Zwölf Prozent nach oben in einer Sitzung — das schafft Adyen selten. Der niederländische Zahlungsdienstleister hat am Donnerstag Halbjahreszahlen vorgelegt, die den Kurs auf 1.019 Euro katapultierten. Anleger, die dem Papier zuvor skeptisch gegenüberstanden, wurden mit einer klaren Wachstumsstory überrascht.

Umsatz und Volumen legen deutlich zu

Der Nettoumsatz kletterte im ersten Halbjahr um 19 Prozent auf 1,3 Milliarden Euro, das verarbeitete Zahlungsvolumen wuchs um 24 Prozent auf 803,8 Milliarden Euro. Der Gewinn stieg von 480,963 Millionen auf 544,063 Millionen Euro, je Aktie entspricht das 17,18 Euro nach 15,22 Euro im Vorjahr. Diese Kombination aus Volumenwachstum und Ertragskraft war es, die den Markt überzeugte.

Das Management hob die Umsatzprognose für das laufende Jahr auf eine Wachstumsspanne von 21 bis 23 Prozent an.

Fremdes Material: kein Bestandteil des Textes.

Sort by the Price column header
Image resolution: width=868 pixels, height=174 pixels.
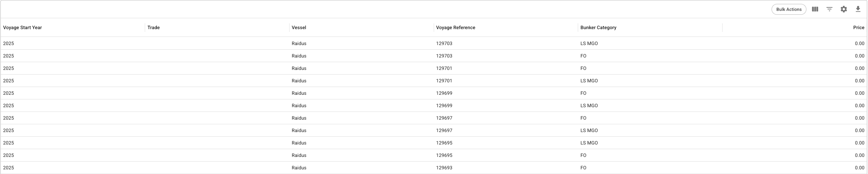point(858,28)
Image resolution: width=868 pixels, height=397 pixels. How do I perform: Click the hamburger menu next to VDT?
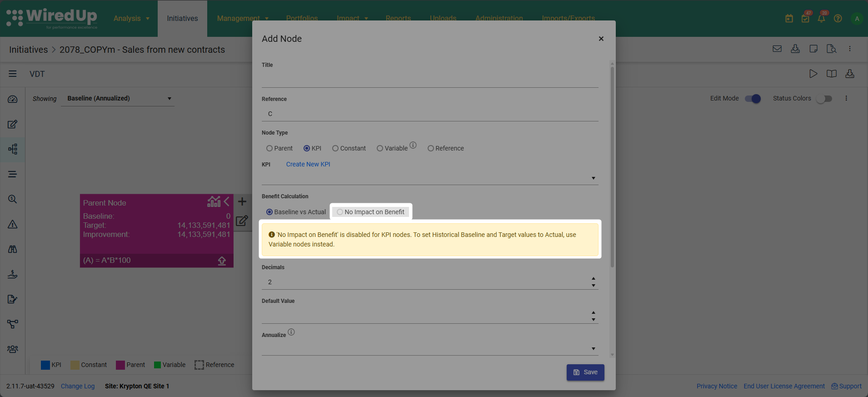pos(13,74)
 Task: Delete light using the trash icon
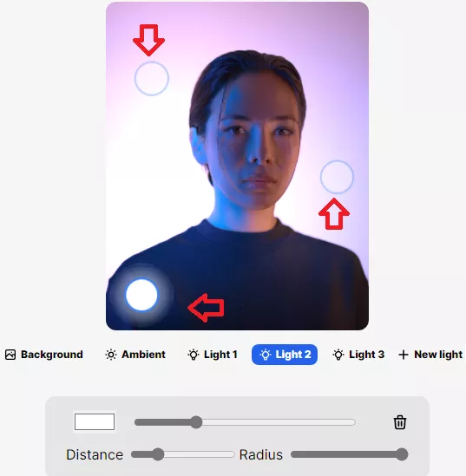(400, 422)
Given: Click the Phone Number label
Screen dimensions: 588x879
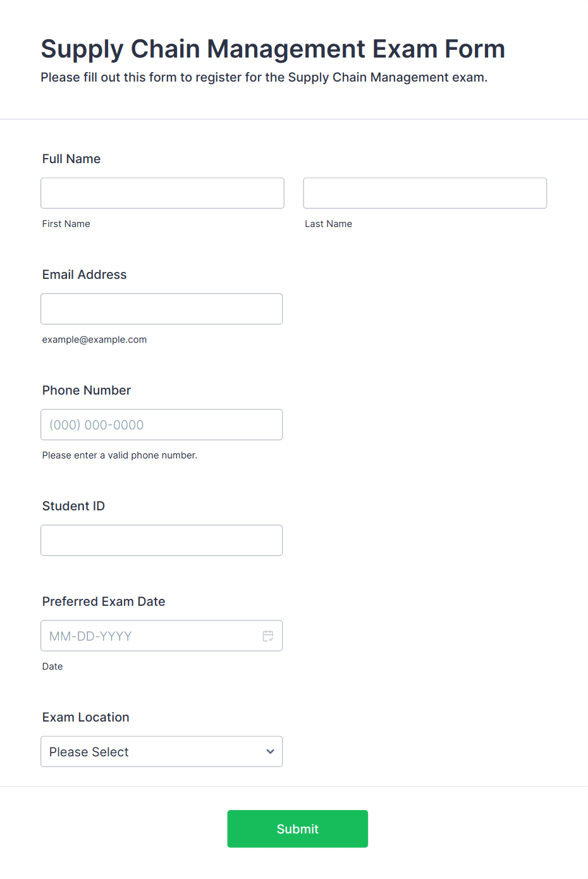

Die kürzlich abgeschlossenen Übernahmen von Talon.One und Orb tragen bereits zu diesem Ausblick bei. Einen kleinen Dämpfer gibt es bei der Marge: Die EBITDA-Marge dürfte 2026 rund einen Prozentpunkt unter dem Vorjahreswert von 53 Prozent liegen, bedingt durch Integrationskosten der beiden Zukäufe. Mittelfristig soll sie jedoch wieder auf über 55 Prozent steigen.

Analysten bleiben konstruktiv

Die Reaktion der Analysten fiel einhellig positiv aus, auch wenn sich die Kursziele deutlich unterscheiden. BMO Capital bestätigte sein „Outperform“-Rating, senkte das Kursziel aber auf 1.100 Euro. Bernstein hält dagegen an einem Ziel von 1.600 Euro fest und bekräftigt ebenfalls „Outperform“. Insgesamt stehen 27 Kaufempfehlungen ohne eine einzige Verkaufsempfehlung zu Buche — ein bemerkenswert einheitliches Bild in der Coverage.

Der breitere Markt lieferte an diesem Tag kaum Rückenwind: Der niederländische Leitindex AEX legte nur moderat zu, auch die US-Indizes bewegten sich kaum. Der Kurssprung bei Adyen war damit fast ausschließlich unternehmensspezifisch getrieben — ein Zeichen dafür, wie stark die Zahlen die vorherige Skepsis der Investoren aufgelöst haben.

Trotz des Sprungs bleibt die Aktie deutlich unter ihrem Rekordhoch von 1.600,80 Euro. Die Spanne der Analystenziele zwischen 1.100 und 1.600 Euro zeigt, dass die Einschätzungen zum weiteren Potenzial nach wie vor auseinandergehen.